* _TASK TO CARRY OUT_
Which lines in the material below contain the word "height"? Find each one and copy it in full.
========================================
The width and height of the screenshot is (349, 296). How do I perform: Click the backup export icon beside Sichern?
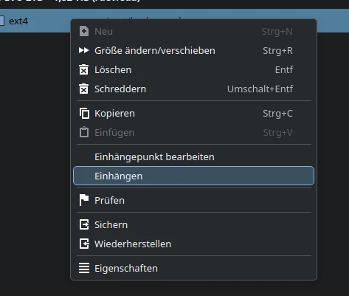point(84,224)
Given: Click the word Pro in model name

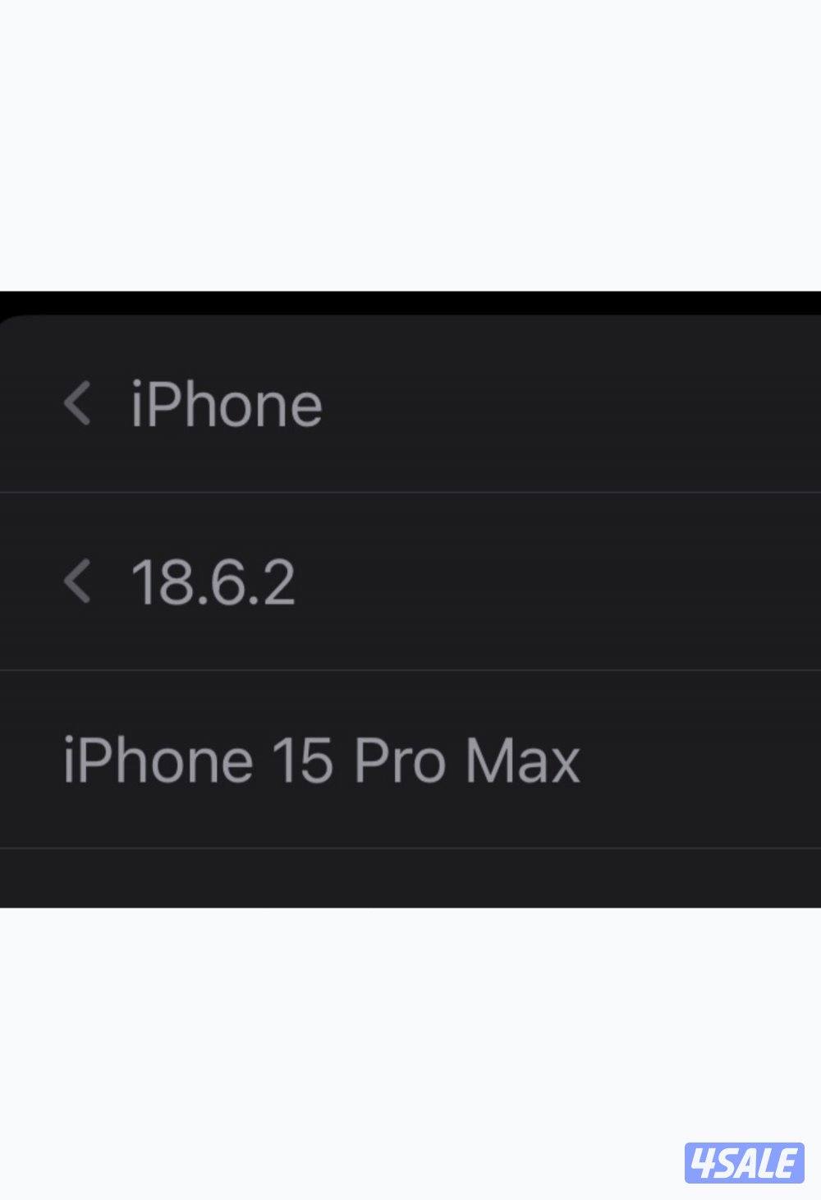Looking at the screenshot, I should click(400, 761).
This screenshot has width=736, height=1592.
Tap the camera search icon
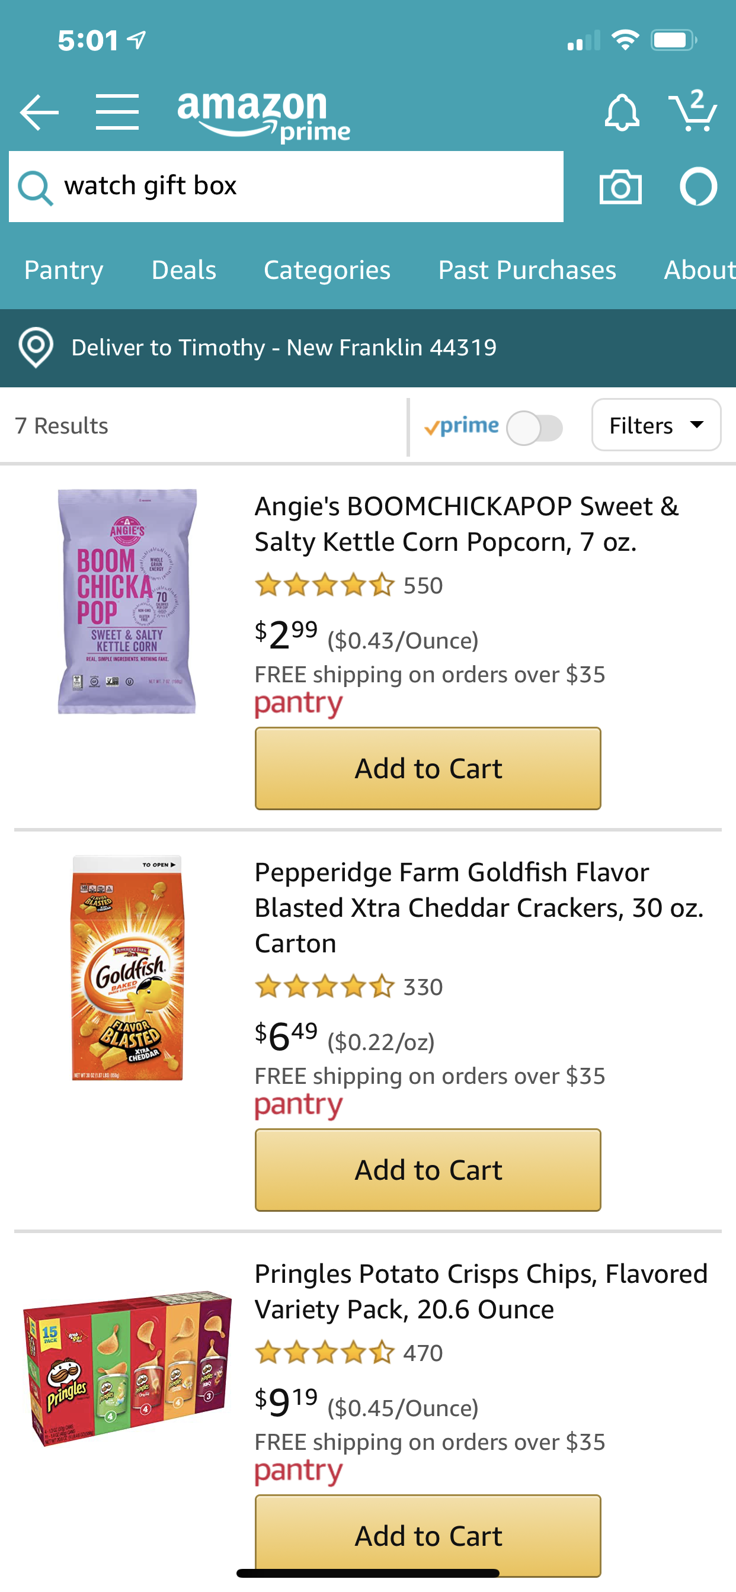[620, 187]

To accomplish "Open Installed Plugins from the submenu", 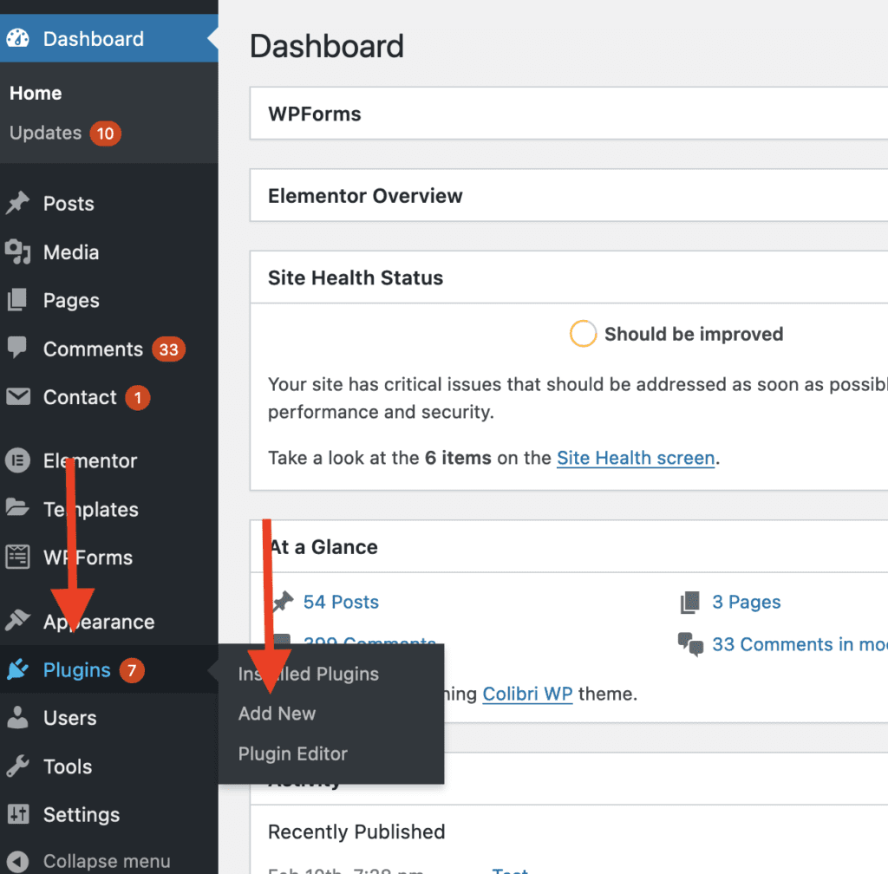I will (x=308, y=673).
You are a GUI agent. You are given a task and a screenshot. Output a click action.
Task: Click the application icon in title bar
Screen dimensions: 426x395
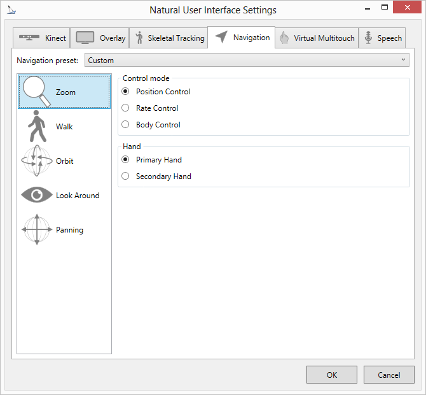pos(11,10)
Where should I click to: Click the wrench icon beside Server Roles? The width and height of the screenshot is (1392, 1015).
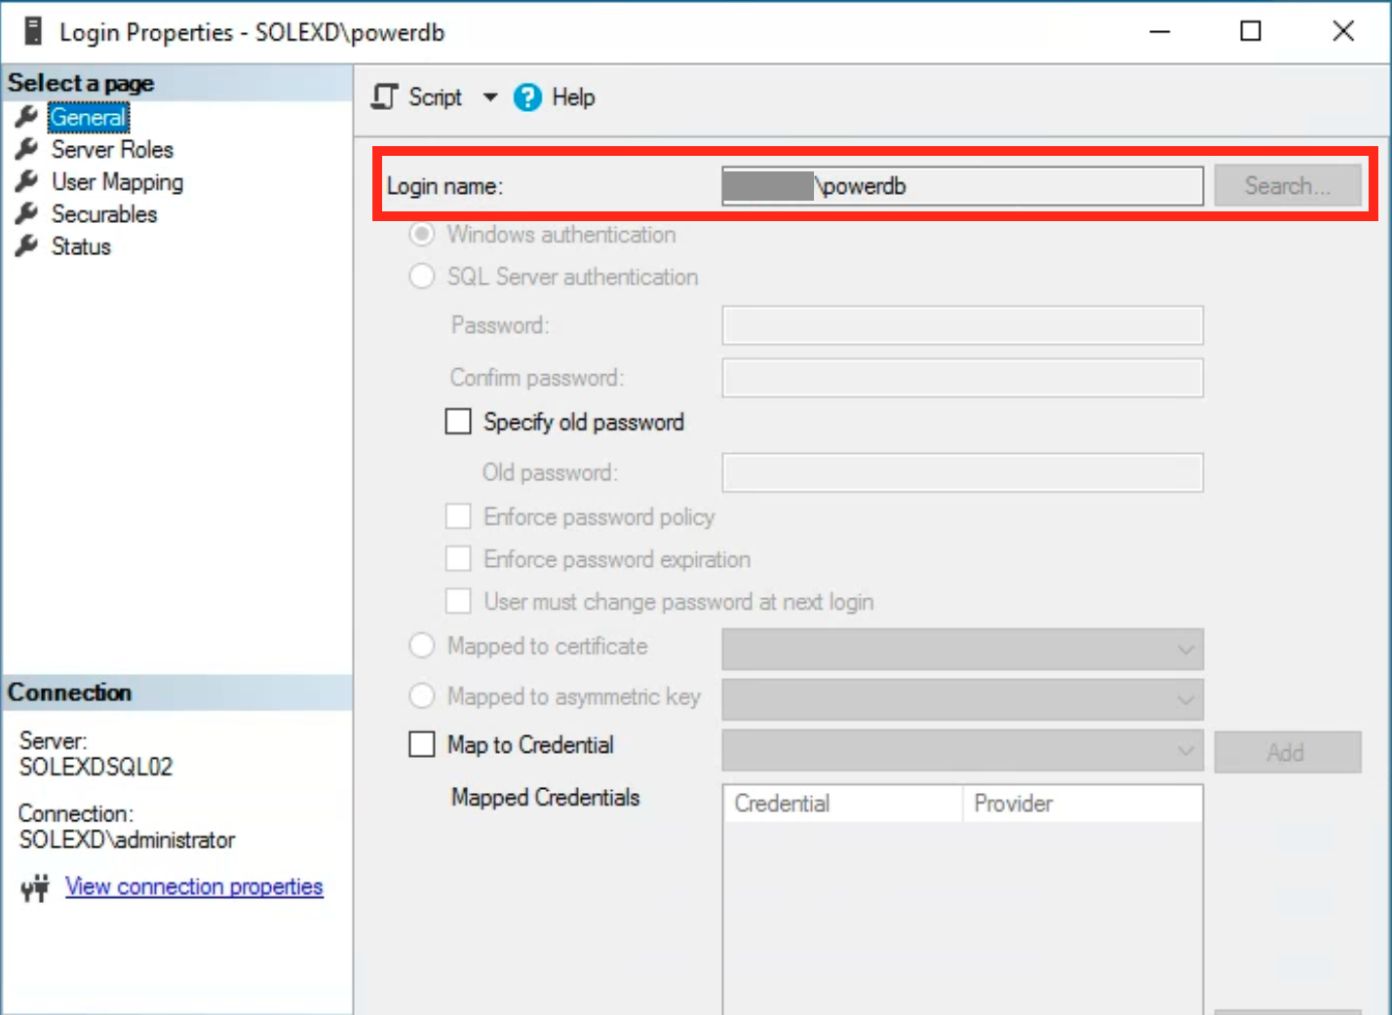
========================================
* _FULL OUTPUT_
The width and height of the screenshot is (349, 296). How do I perform: Click the backup export icon beside Sichern?
This screenshot has width=736, height=1592.
Where should I click to: Click the wrench icon beside Server Roles? The width and height of the screenshot is (1392, 1015).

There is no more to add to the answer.